— Data —
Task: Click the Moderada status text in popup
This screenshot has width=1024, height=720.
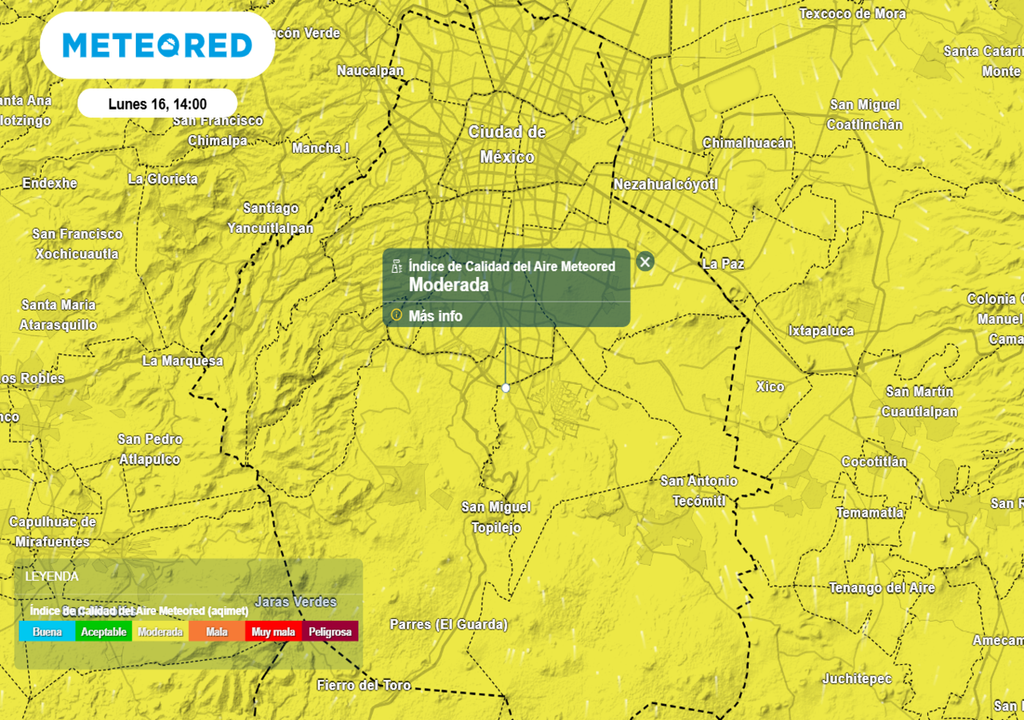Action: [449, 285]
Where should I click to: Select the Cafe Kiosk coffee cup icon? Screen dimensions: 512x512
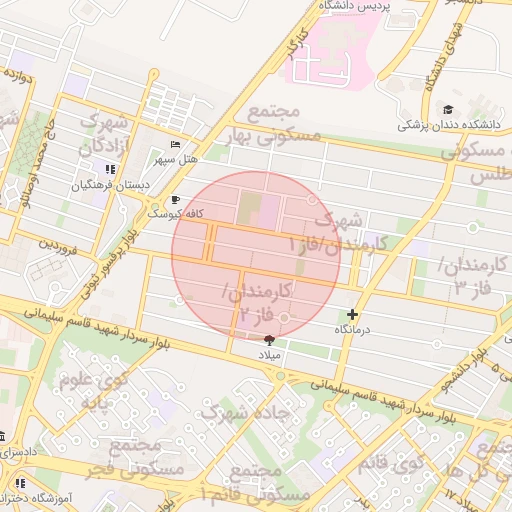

--

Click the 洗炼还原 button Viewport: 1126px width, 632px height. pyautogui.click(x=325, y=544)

...

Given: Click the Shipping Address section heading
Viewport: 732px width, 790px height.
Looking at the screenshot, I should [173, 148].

— Try it —
In the records above, find the line with "Task: Click the Moderada status text in popup". Print exactly from there through the line with "Where should I", minus the pictures.

— Answer section —
Task: Click the Moderada status text in popup
This screenshot has width=1024, height=720.
Action: [449, 285]
Where should I click to: Select the Cafe Kiosk coffee cup icon? Screen dimensions: 512x512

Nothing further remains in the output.